Got fired, told I was going to be vested and now they want to rescind the offer - anon292929

I was fired from a startup 6 weeks before my first year of vesting, (my guess is mainly because they are running out of funding and I was the most expensive employ) but I was told in the exit interview that they would make that day my vesting cliff, because I had worked very hard and deserved (their words not mine).<p>Two weeks later I get a call from the CEO telling me that they wont vest me. I have the exit interview recorded stating that they would vest me. Is there anything I can do?<p>I am in a state were its legal to record voice conversations: http://www.vegress.com/images/vegress/notification-map-550a.jpg<p>The two options that I am thinking about is to either lawyer up, or right a blog post so future employs know what kind of people they are dealing with, or both.<p>Thanks
======
bking
I would go back to them and state that you have a recording with their promise
of vesting. Make sure to read all the verbiage that you signed previously.
Don't make it public at all. It is good you haven't yet. Make sure that the
person who gave the comment about having your vesting cliff had the authority
to make that comment.

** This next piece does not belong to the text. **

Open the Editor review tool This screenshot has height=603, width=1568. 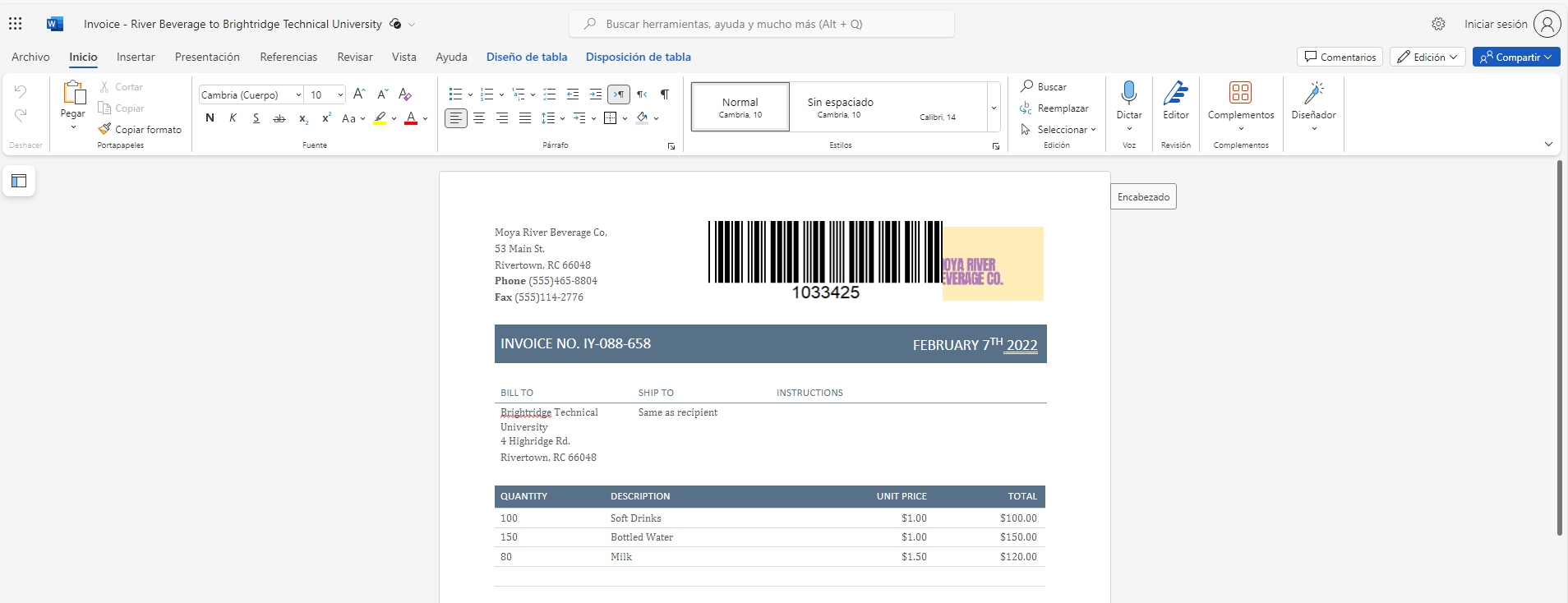[1175, 93]
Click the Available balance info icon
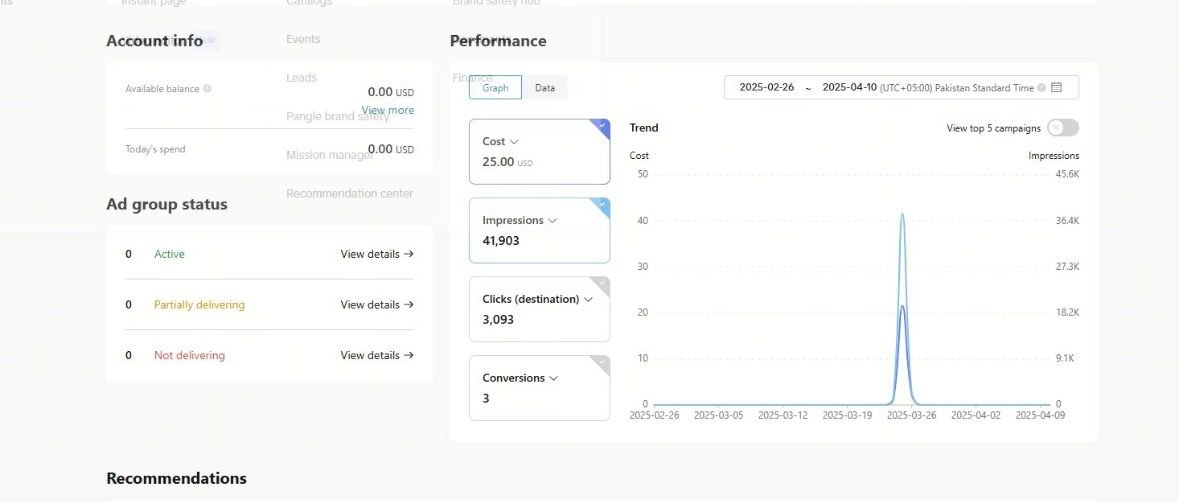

If there is law where you are that makes verbal
agreements legitimate and the one who gave the agreement has authority to make
that arrangement, then you have a pretty solid case.

I wouldn't threaten to go public and all that nonsense because it makes both
parties look bad and even if you are in the right, future companies might see
you as a trouble maker.

cross the "T"s and dot the "I"s, and if that pans out and they don't respond
to your initial statement, lawyer up.

Good luck.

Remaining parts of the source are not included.